One more quick design note: Given the number of films in print right now, I suggest that you only display a fraction of the film titles on each page. That will make your web application much faster and make it easier for people with older computers or limited system resources to view your website.

Thanks quibit. I have web hosting with dreamhost and will contact them.

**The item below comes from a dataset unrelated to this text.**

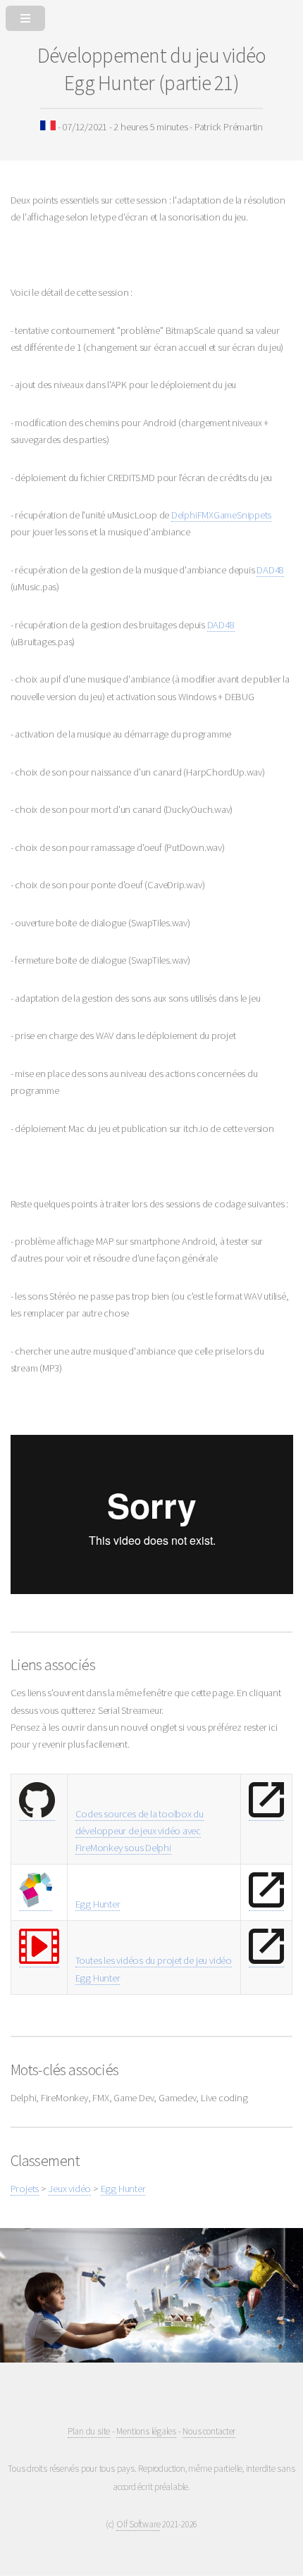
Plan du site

Hi qubit, dreamhost does have MySQL and I was able to import my spreadsheet as a csv file. I’m not sure what the next step is. I want it to look pretty much like this: http://www.danwillardmusic.com/filmindex/ . The problem is that the HTML tables in the web design software I’ve used (Kompozer and

Seamonkey) are limited to 1,000 rows. So is it possible to create a page(s) like the one above except with an unlimited amount of rows? If I can do this with MySQL please point me in the right direction. I want the columns to be sortable and have anchor text.

Hi @nerves,

Based on what you’ve described, it looks like you don’t even need a database. Below you’ll find a script that can take in a tab-delimited CSV file and pump out some HTML for you. That can just be pushed up to your website (using scp or whatever :slight_smile:

Notes:

  • If you want sortable columns, you’ll want to sprinkle a little javascript magic on this :slight_smile:
  • You’ll need ruby on your machine. If you’ve running a popular GNU/Linux distribution or OSX, I think you’ll have that already installed, but if you’re on Windows or don’t seem to have it, please see these instructions.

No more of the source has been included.